**本文**
少子化対策や男性の育児推進を阻む「長時間労働」の是正に向け、時間外労働の上限は現在、原則として「月45時間・年360時間」となっているが、このような働き方改革は「行き過ぎだ」と主張する政党があるという。同日開かれた記者会見で、ワーク・ライフバランスの小室淑恵社長は「過労死を再び容認する社会へと逆戻りする。『働かせたい』を『働きたい』にすり替えないでほしい」と強く訴えた。【相本啓太 / ハフポスト日本版】
緊急声明を発表したメンバー(ワーク・ライフバランス)
厚生労働省で行われた記者会見には、小室社長のほか、みらい子育て全国ネットワークの天野妙代表、医師の過労死家族会共同代表の中原のり子さん、高島淳子さんが出席。京都大学の柴田悠教授もオンラインで参加した。
冒頭、小室社長が「参院選において、私たちの命と生活、子どもたちの未来を脅かす公約が掲げられている」と説明。
一部政治家や経済界から「働きたい人は長時間働けるようにするべき」という主張が繰り返されているとし、「これは“働きたい改革”の名を借りた“働かせたい改革”だ」と懸念を示した。
2019年施行の働き方改革関連法では、時間外労働の上限設定や年次有給休暇の義務化、父親育休制度、勤務間インターバル制度の努力義務などが盛り込まれた。
小室社長は、「働きたい人の自由を守れと言うが、その裏には『長時間働かせたい』という思惑がある」と語り、一部政治家や経済界の主張は「働き方改革を『骨抜き』にしかねない」と述べた。
また、趣味や婚活、子育てなどの自己実現を叶えながら働ける社会にしたいと訴え、「働き方改革は始まったばかり。後退ではなく前進こそが未来への責任」と声を上げた。
では、「労働時間の上限緩和」を公約に入れている政党はどこか。
小室社長によると、自民党は「働きたい改革を推進」、公明党は「もう少し働ける社会へ」「労働時間のルール見直し」という言葉をそれぞれ盛り込んでいる。
参政党は「もっと働きたいのに働けない働き方改革」「時間外労働の上限規制の見直し」と明確に発信しており、「画一的な残業時間上限設定で『もっと仕事をしたいのにできない』という弊害が生まれている」と主張している。
一方、働き方改革を公約に掲げている政党もあり、立憲民主党は「残業代割増率の引き上げ」「勤務間インターバル11時間以上を義務化」などを表明。
国民民主党は「長時間労働の是正」を打ち出し、勤務間インターバルの義務付けや労働時間管理の徹底のほか、育児・介護と仕事の両立やリスキリングの時間を確保することについても言及している。
このほか、共産党は「1日7時間週35時間」の労働を目指すとしているという。
自民、公明、参政の考え方について、会見に参加した天野代表は「強く懸念しているのは、働き方の自由を掲げながら実際には働かせたい側の都合が先行していること」と指摘。

**行の一覧**
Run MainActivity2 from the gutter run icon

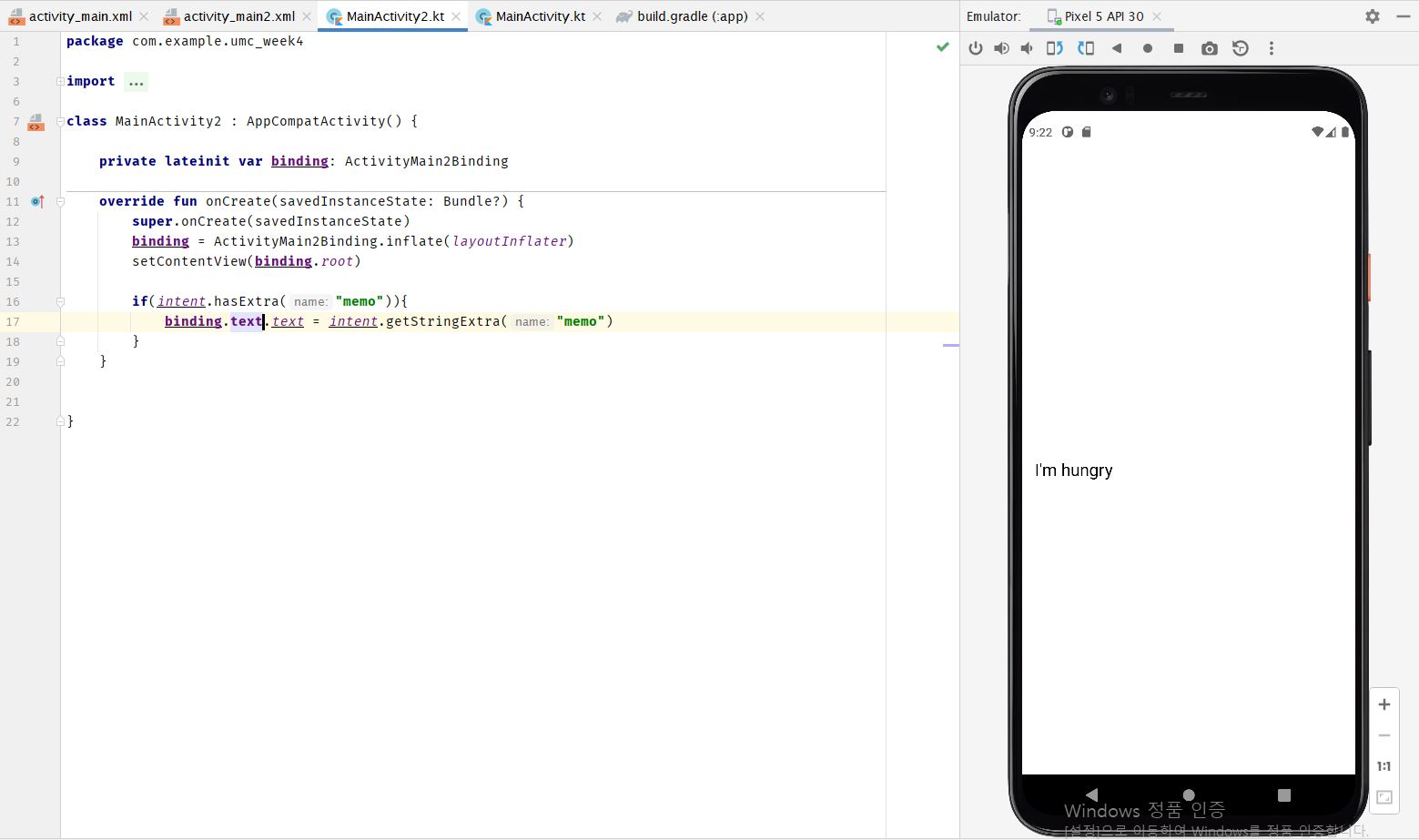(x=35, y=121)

...

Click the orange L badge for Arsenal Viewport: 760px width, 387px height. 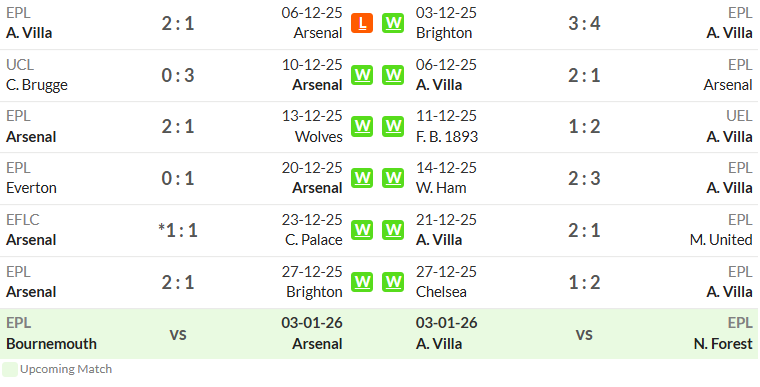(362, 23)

**設問**
働き方改革と参院選の公約をめぐる本文を、最後の文に続けて書き進めなさい。 行の一覧は、本文とは別の資料から取られている。

**記述解答**
「『もっと稼ぎたい』は『もっと働きたい』とイコールではない」とし、「子どもかキャリアかの二択を迫られ、今でさえ『もう1人生む余裕はない』と悲鳴が上がっている。長時間労働が常態化すると、家庭の時間が奪われ、結果として少子化がさらに加速する」と語った。
このほか、日本の残業代の割増賃金率は1.25倍で、他の先進国の1.5倍と比べて劣るとし、「そもそもこういったものを整えていない中、時間外労働の上限を緩和すると不利益しか生まない」と述べた。
厚生労働省で行われた記者会見(ワーク・ライフバランス)
少子化対策や働き方改革に詳しい柴田教授は、「経営・経済・少子化の視点からも長時間労働を減らしていくことが重要。そのために政治や政策が正しく進んでいくことを強く望む」と訴えた。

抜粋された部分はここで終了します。